* _Aufgabe 1_: Schreiben Sie den Textausschnitt über die Recherche zum Bahnunfall vollständig und wortgetreu ab.

* _Textausschnitt_:
+===+

In den Triebwagen habe es das Sicherheitssystem, das solche Unfälle vermeiden soll, nicht gegeben, fanden Allar und seine Kollegin bei der Rekonstruktion des Unfalls heraus. Sie hätten daraufhin die Bahn mit ihren Vorwürfen konfrontiert. Die Antwort: Dass dieses System damals noch keine Zulassung gehabt hätte, sagt Allar und ergänzt: „Doch wir haben herausgefunden, dass diese Aussage falsch ist. Die Bahn hat daraufhin ihr Statement zurückgezogen.“ Bis heute fehle eine neue Stellungnahme.
Egal, ob sie nun den Radiopreis für ihre Reportage erhalten – die große Gala, über die zahlreiche Medien berichten, sei für sie „eine Super-Möglichkeit, das Thema vor Millionen von Menschen wieder aufzugreifen“. Zudem gelte schon die Nominierung in Fachkreisen als wichtiges Qualitätssiegel.

+===+

* _Aufgabe 2_: Bringen Sie die Zeilen der Datensätze von der Zeile mit „The image size is (999, 666).“ bis zur Zeile mit „pyautogui.click(x=228, y=125)“ (beide eingeschlossen) in die Form einer JSON-Liste von Zeichenketten, mit einem Eintrag je Zeile und ohne Leerzeilen.

* _Aus einer Sammlung entnommene Daten_:

+===+

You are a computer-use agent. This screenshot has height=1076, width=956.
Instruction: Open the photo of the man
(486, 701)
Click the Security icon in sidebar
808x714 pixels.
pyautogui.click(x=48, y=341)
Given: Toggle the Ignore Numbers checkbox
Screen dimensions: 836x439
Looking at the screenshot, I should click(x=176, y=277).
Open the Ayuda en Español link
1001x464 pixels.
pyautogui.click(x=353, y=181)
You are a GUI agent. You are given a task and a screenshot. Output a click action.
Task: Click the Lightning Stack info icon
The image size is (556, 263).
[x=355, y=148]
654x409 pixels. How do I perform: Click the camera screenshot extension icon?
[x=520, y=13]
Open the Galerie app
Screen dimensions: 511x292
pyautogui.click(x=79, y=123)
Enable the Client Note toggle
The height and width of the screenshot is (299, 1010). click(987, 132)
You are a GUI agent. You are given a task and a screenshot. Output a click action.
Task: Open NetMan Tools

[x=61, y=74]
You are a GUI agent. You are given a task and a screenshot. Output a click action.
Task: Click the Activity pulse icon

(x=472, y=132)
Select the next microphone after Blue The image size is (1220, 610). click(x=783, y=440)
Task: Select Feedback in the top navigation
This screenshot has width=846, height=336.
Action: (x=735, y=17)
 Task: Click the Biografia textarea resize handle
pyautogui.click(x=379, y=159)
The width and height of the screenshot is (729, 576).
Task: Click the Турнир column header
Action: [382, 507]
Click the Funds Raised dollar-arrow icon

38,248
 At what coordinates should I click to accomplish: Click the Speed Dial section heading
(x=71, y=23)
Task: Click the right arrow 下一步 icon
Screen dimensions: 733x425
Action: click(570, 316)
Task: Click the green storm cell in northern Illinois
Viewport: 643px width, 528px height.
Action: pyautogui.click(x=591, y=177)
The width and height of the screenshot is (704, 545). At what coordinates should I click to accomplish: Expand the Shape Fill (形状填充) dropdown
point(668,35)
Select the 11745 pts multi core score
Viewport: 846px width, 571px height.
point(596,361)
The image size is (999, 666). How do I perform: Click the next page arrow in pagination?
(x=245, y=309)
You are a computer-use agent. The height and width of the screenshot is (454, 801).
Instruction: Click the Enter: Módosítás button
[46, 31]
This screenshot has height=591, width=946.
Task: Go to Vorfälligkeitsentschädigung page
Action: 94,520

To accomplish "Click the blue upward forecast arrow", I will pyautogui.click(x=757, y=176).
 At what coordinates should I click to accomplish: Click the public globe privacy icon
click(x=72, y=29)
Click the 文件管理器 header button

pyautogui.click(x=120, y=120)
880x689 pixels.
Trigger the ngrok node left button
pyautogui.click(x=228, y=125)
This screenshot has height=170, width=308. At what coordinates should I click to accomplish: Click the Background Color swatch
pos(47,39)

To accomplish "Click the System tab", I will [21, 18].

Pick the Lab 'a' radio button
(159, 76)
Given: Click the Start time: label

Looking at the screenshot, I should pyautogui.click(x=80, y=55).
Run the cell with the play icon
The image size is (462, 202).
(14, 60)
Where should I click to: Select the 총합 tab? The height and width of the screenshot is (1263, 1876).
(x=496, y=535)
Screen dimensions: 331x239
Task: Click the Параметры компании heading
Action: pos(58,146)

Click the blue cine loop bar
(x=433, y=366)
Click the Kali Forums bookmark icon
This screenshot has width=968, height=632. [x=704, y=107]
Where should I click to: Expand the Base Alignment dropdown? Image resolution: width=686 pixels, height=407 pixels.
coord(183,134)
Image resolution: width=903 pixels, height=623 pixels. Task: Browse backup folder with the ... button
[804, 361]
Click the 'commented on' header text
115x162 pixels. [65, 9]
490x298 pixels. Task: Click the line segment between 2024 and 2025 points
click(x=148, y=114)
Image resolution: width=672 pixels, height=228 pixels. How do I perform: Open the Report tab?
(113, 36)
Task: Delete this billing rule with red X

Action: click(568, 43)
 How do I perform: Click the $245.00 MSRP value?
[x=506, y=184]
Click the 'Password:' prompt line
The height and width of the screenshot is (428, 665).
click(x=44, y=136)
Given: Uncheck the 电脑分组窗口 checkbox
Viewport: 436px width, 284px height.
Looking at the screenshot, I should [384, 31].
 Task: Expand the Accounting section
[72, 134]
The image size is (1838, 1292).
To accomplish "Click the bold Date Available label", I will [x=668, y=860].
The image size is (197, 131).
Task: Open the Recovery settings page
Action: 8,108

+===+

* _Schriftliche Antwort 1_:
In den Triebwagen habe es das Sicherheitssystem, das solche Unfälle vermeiden soll, nicht gegeben, fanden Allar und seine Kollegin bei der Rekonstruktion des Unfalls heraus. Sie hätten daraufhin die Bahn mit ihren Vorwürfen konfrontiert. Die Antwort: Dass dieses System damals noch keine Zulassung gehabt hätte, sagt Allar und ergänzt: „Doch wir haben herausgefunden, dass diese Aussage falsch ist. Die Bahn hat daraufhin ihr Statement zurückgezogen.“ Bis heute fehle eine neue Stellungnahme.
Egal, ob sie nun den Radiopreis für ihre Reportage erhalten – die große Gala, über die zahlreiche Medien berichten, sei für sie „eine Super-Möglichkeit, das Thema vor Millionen von Menschen wieder aufzugreifen“. Zudem gelte schon die Nominierung in Fachkreisen als wichtiges Qualitätssiegel.

* _Schriftliche Antwort 2_:
[
  "The image size is (999, 666). How do I perform: Click the next page arrow in pagination?",
  "(x=245, y=309)",
  "You are a computer-use agent. The height and width of the screenshot is (454, 801).",
  "Instruction: Click the Enter: Módosítás button",
  "[46, 31]",
  "This screenshot has height=591, width=946.",
  "Task: Go to Vorfälligkeitsentschädigung page",
  "Action: 94,520",
  "To accomplish \"Click the blue upward forecast arrow\", I will pyautogui.click(x=757, y=176).",
  " At what coordinates should I click to accomplish: Click the public globe privacy icon",
  "click(x=72, y=29)",
  "Click the 文件管理器 header button",
  "pyautogui.click(x=120, y=120)",
  "880x689 pixels.",
  "Trigger the ngrok node left button",
  "pyautogui.click(x=228, y=125)"
]